2. Ascertaining the differences between the prior art and the claims at issue.
3. Resolving the level of ordinary skill in the pertinent art.
4. Considering objective evidence present in the application indicating obviousness or nonobviousness.
Claims 1-4, 10-14, 18 and 19 are rejected under 35 U.S.C. 103 as being unpatentable over Wong (“TRAINING A MACHINE LEARNING SYSTEM FOR TRANSACTION DATA PROCESSING”, U.S. Publication Number: 20230118240 A1), in view of Saeed (“NETWORK ANOMALY DETECTION”, U.S. Publication Number: 20230125203 A1).
Regarding Claim 1,
Wong teaches,
A system of improving access control to resources based on outlier detection using a machine learning model that is trained via unsupervised machine learning, based on an automatically triggered update routine,
(Wong [0143] There are a number of comparative approaches to detecting anomalies in data sets. These include unsupervised outlier detection, a Synthetic Minority Over-sampling Technique (SMOTE), the “Snorkel” system
Wong [0006] data that is siloed or partitioned based on access security
Wong [0002] applying machine learning systems to transaction data.)
using oversampled
(Wong [0143] There are a number of comparative approaches to detecting anomalies in data sets. These include...a Synthetic Minority Over-sampling Technique (SMOTE))
training data of an initially-detected outlier,
(Wong [0144] In unsupervised outlier detection,...where the features are input to an anomaly detection system, which is configured to identify features that...are outliers relative to the overall data distribution of those features.
Wong [0061] the model initialisation operation may comprise loading a defined machine learning model and parameters that instantiate the defined machine learning model
Wong [Abstract] obtaining a training set of data samples)
the system comprising: one or more processors and non-transitory, computer-readable media storing instructions that, when executed by the one or more processors, cause operations
(Wong [0033] memory references to a function initiated via a method call, where the function comprises computer program code that is executed by one or more processors; in a hardware implementation, an interface may comprise a wired interconnect)
comprising: in response to a first machine learning model's prediction indicating that a first event of a plurality of events indicating a client device attempting to access an electronically accessible resource
(Wong [0040] neural network architectures ...may be trained using an approach called backpropagation. During backpropagation, the neural network layers that make up each neural network architecture are initialized .... and then used to make a prediction using a set of input data from a training set
Wong [0149] help determine whether a malicious third party has gained access to payment data
Wong [0032] transaction data may be used broadly to refer actions taken with respect to one or more electronic devices.)
generating a plurality of synthetic outlier events
(Wong [0116] the partitioned data samples 1030 are passed to a synthetic data generation stage 1040. During the synthetic data generation stage 1040, a set of synthetic data samples 1050 is generated)
by oversampling
(Wong [0143] There are a number of comparative approaches to detecting anomalies in data sets. These include...a Synthetic Minority Over-sampling Technique (SMOTE))
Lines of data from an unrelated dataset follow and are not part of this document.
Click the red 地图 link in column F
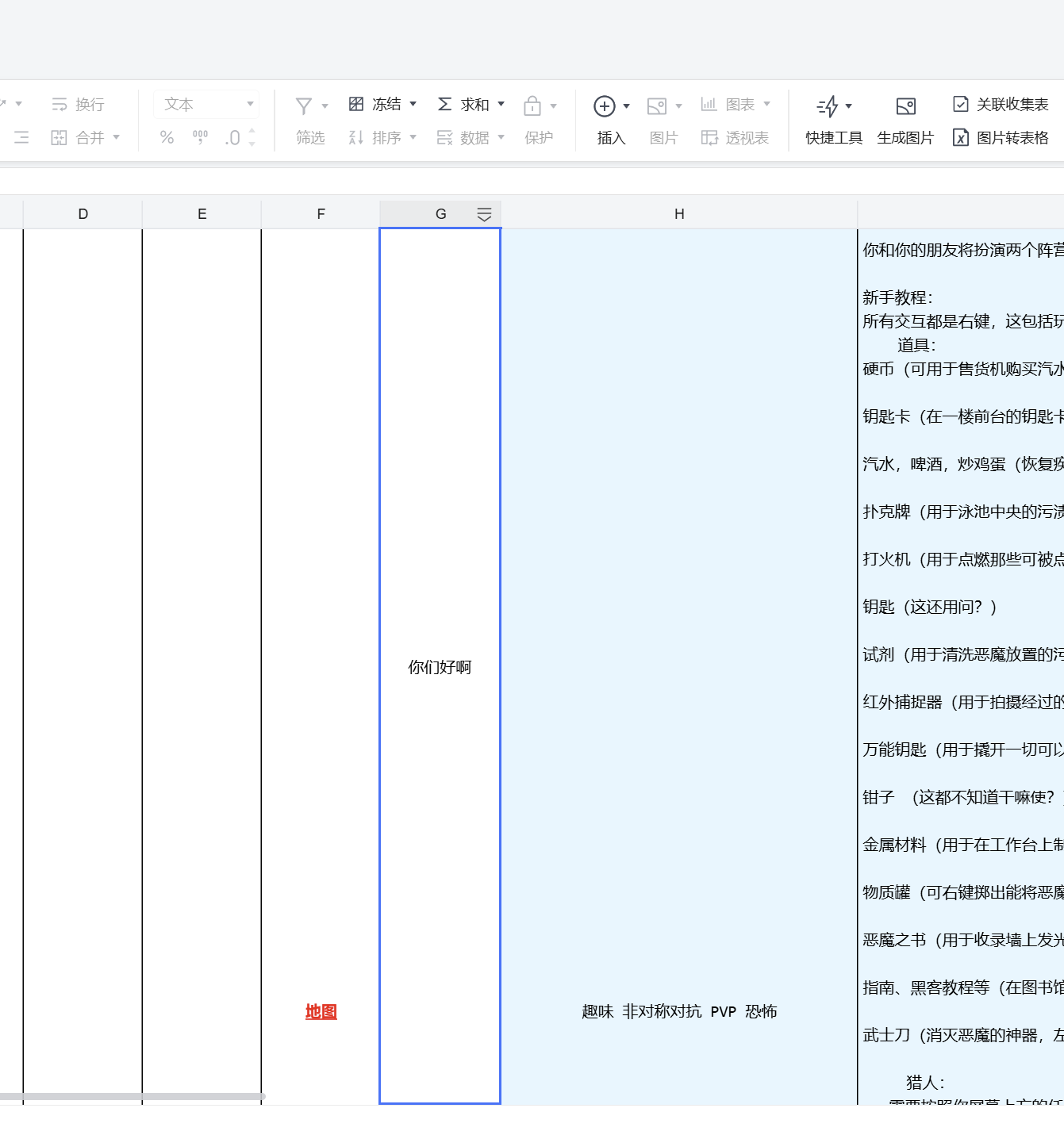The image size is (1064, 1131). click(x=321, y=1012)
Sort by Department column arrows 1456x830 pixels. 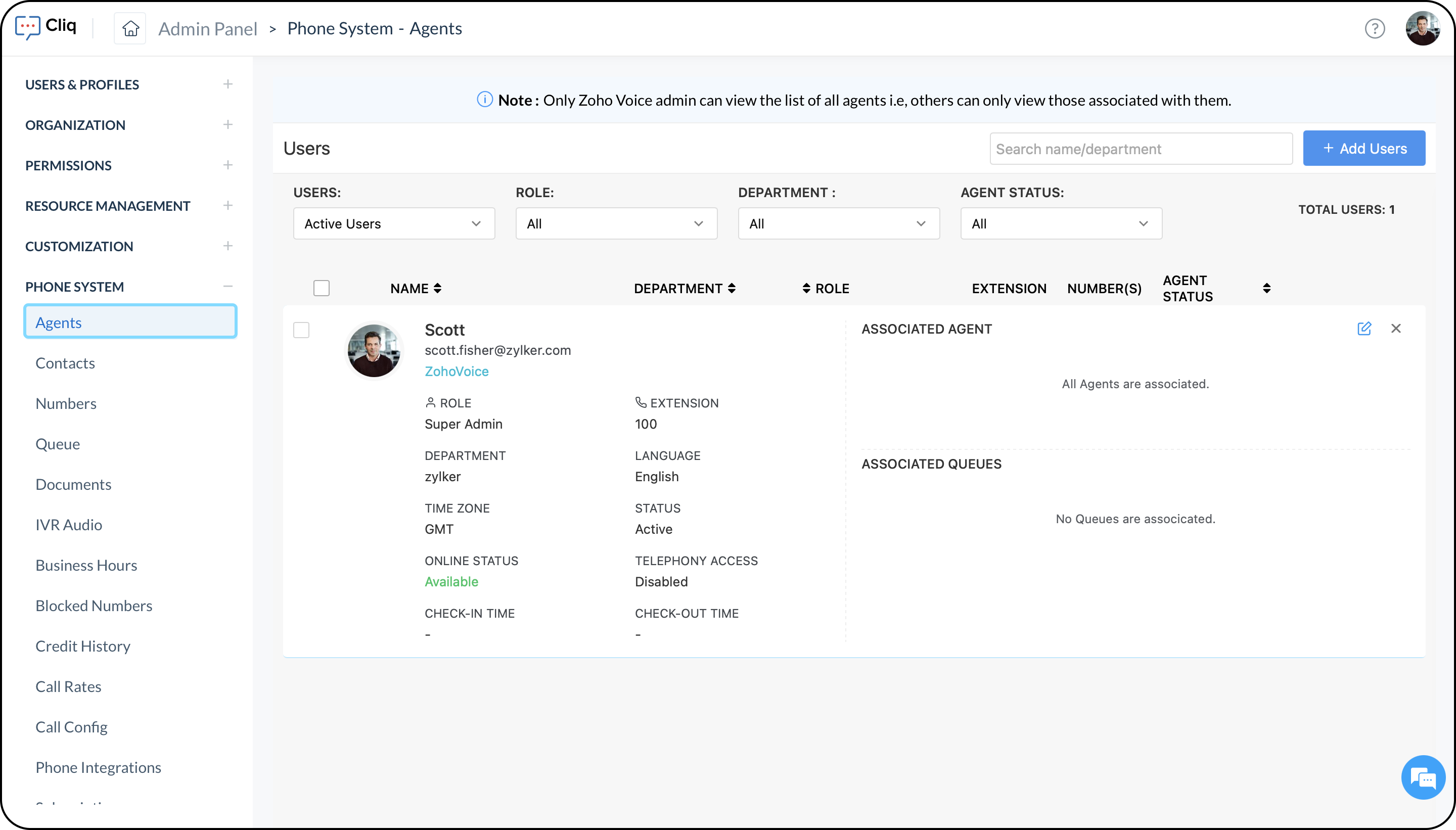[732, 289]
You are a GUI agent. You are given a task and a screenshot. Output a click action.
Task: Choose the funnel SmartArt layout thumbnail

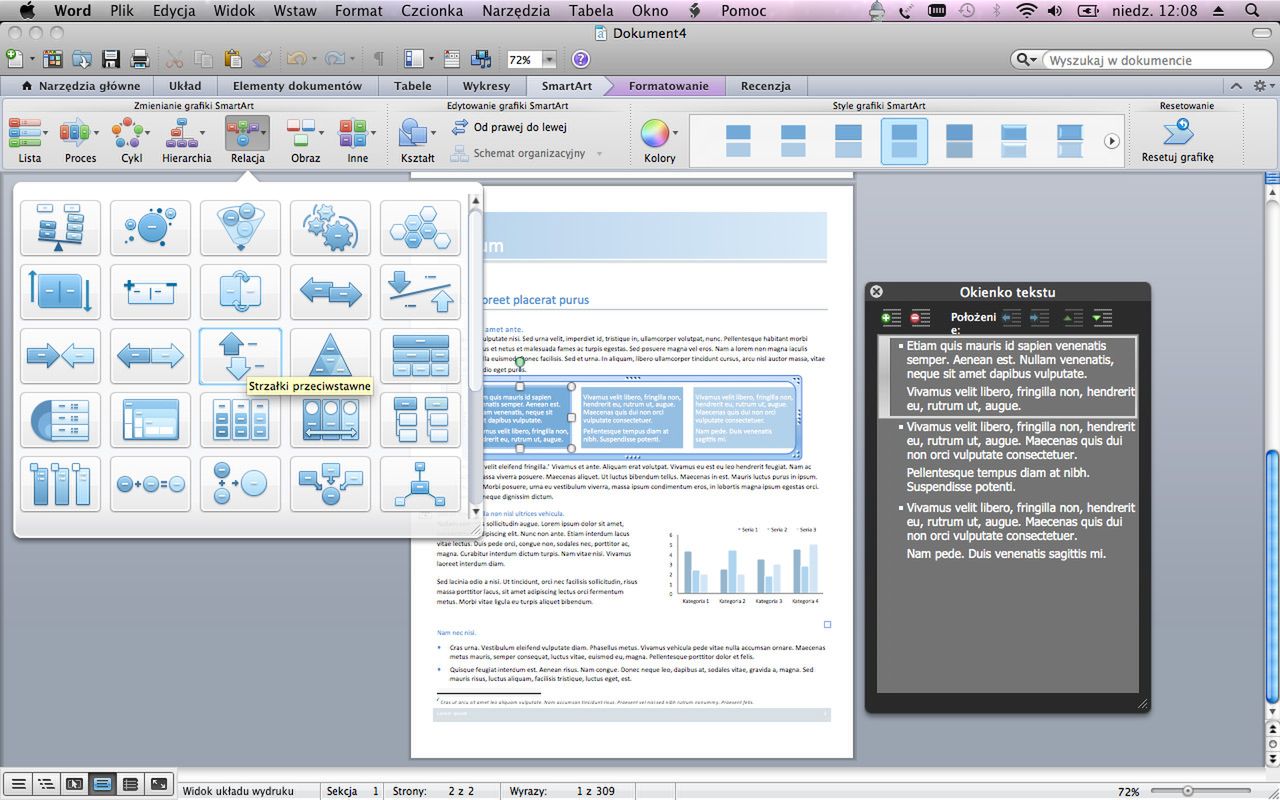240,228
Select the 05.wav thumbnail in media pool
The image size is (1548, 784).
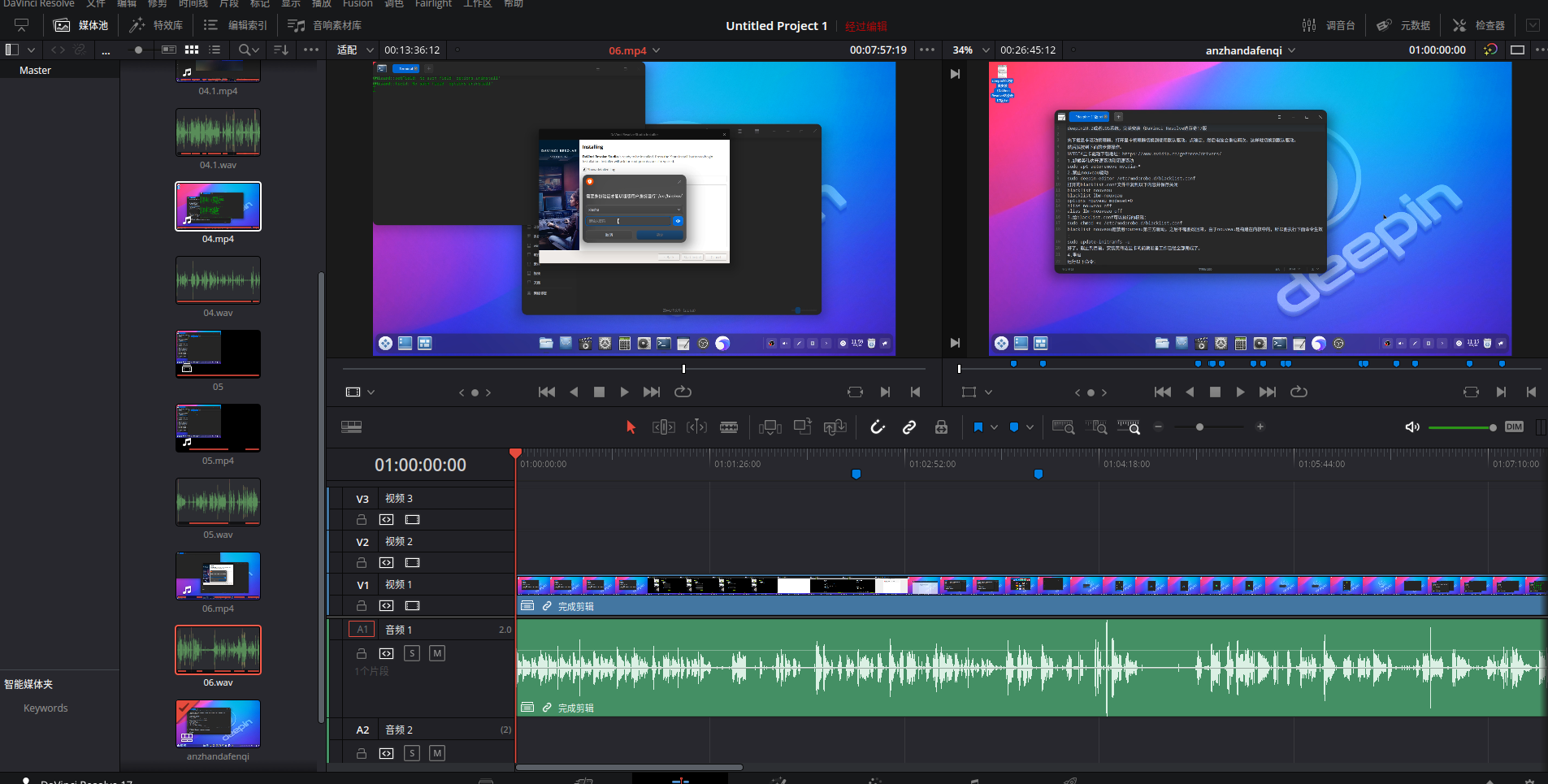click(x=218, y=503)
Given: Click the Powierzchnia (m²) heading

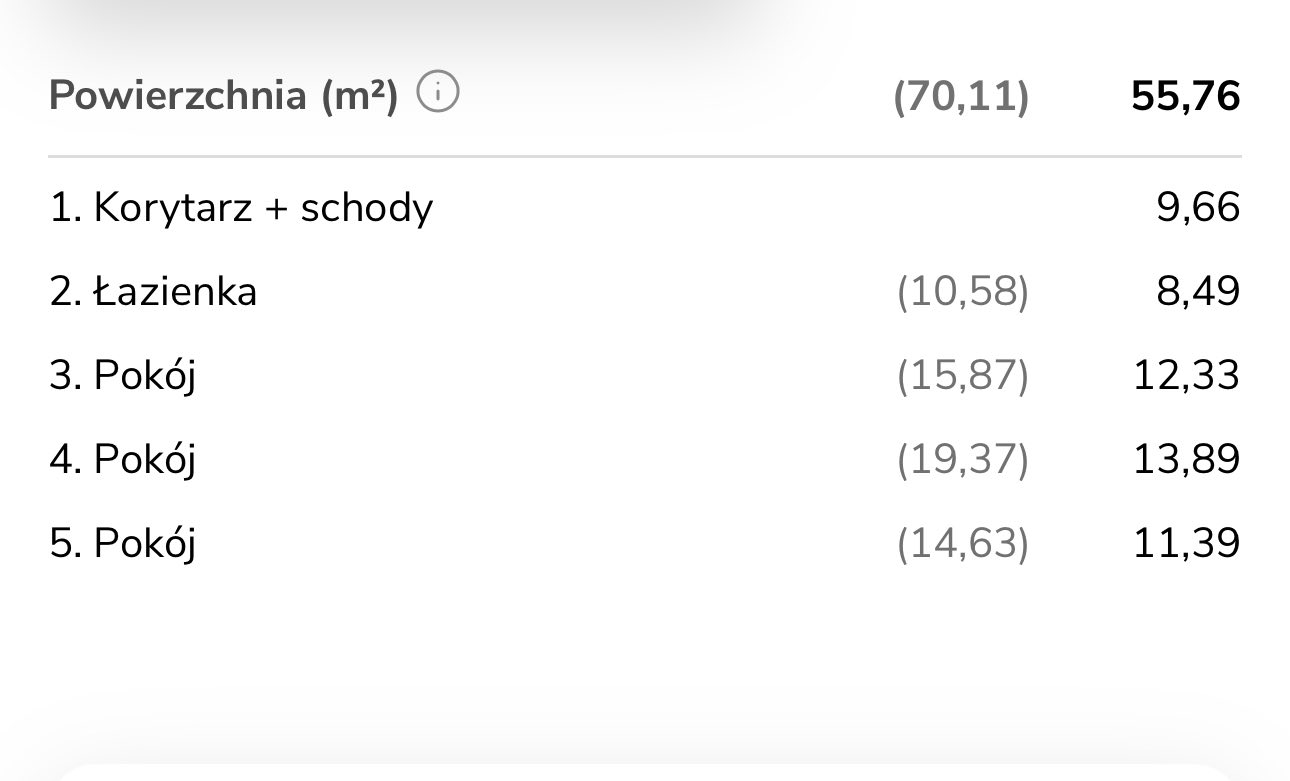Looking at the screenshot, I should pyautogui.click(x=223, y=96).

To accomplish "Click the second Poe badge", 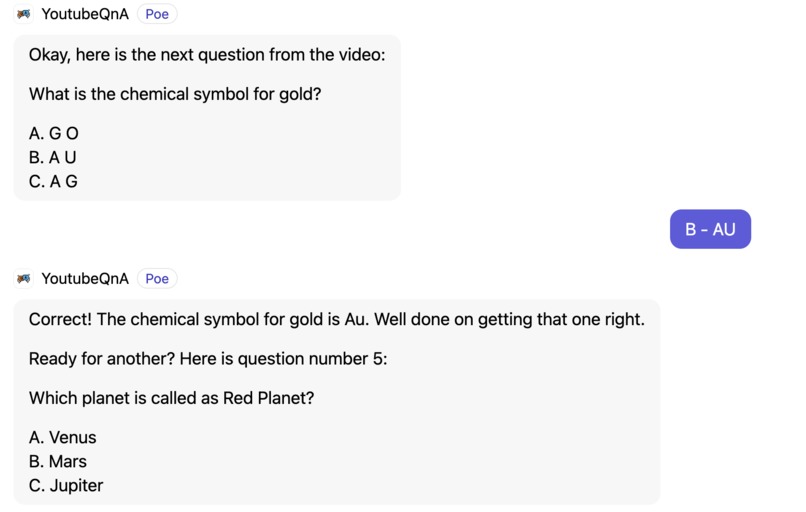I will point(157,278).
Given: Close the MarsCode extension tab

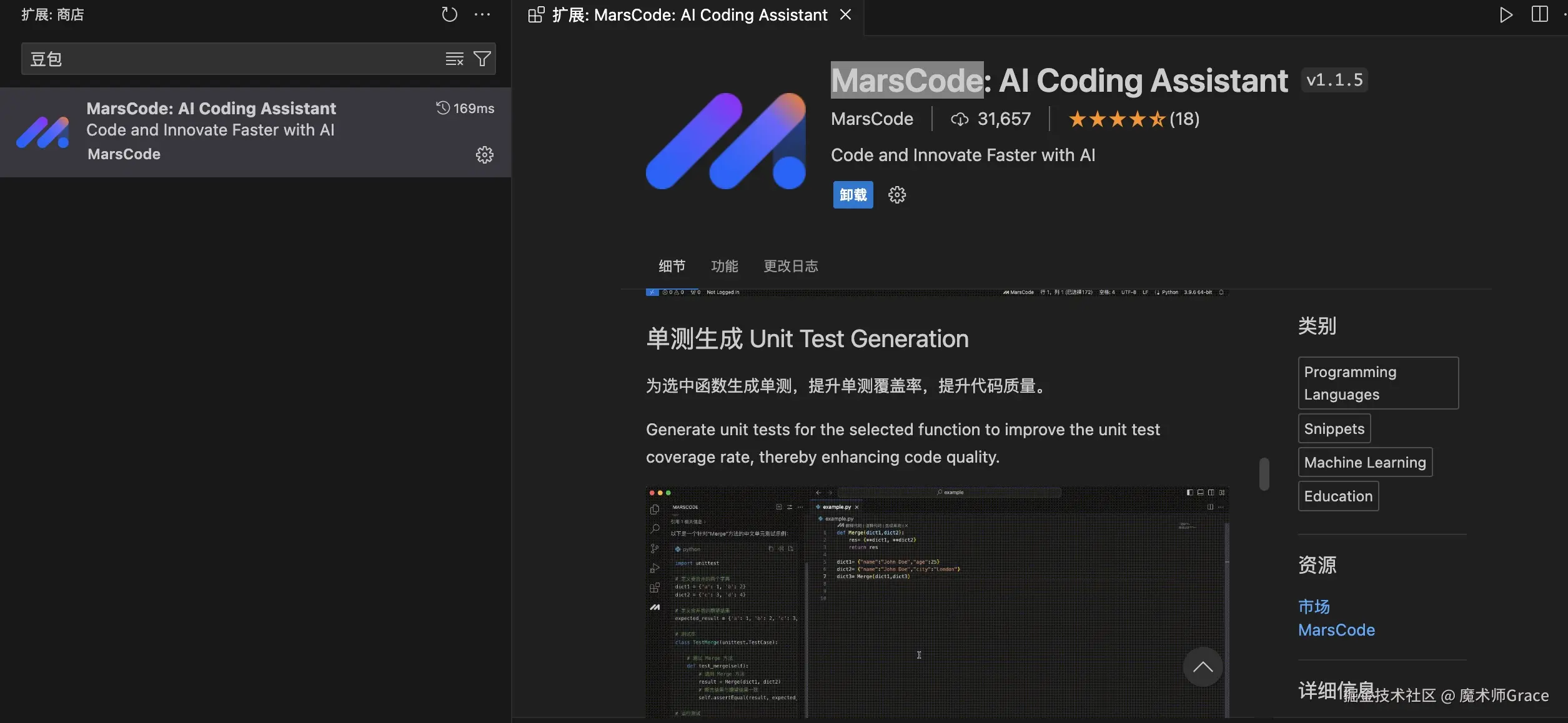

the first event for use in updating the second machine learning model during an outlier detection process;
(Wong [0150] The output of the machine learning system may be used as is, or provide the basis for a further pipeline of processing (e.g., as an input feature to another machine learning system trained to predict other output data).
Wong [0025] an indication of whether a transaction or entity is “normal” or “anomalous” ... that is then useable to prevent fraud ....machine learning systems may apply machine learning models that are updated as more transaction data is obtained, e.g. that are constantly trained based on new data)
augmenting a set of outlier-event training data, including a plurality of prior outlier events previously detected by the first machine learning model, with the plurality of synthetic outlier events, such that an amount of the augmented set of outlier-event training data corresponds to an amount of regular-event training data used to train the first machine learning model;
(Wong [0116] The synthetic data samples 1050 thus comprise mixed pairs 1052, 1054 from the first and second set of features 1032, 1034.
Wong [0117] Following the synthetic data generation stage 1040, the original partitioned data 1030 and the synthetic data samples 1050 are passed to a data labelling stage 1060. ... The augmented data set 1070 may then be used to train a binary classifier that implements the machine learning system of previous examples.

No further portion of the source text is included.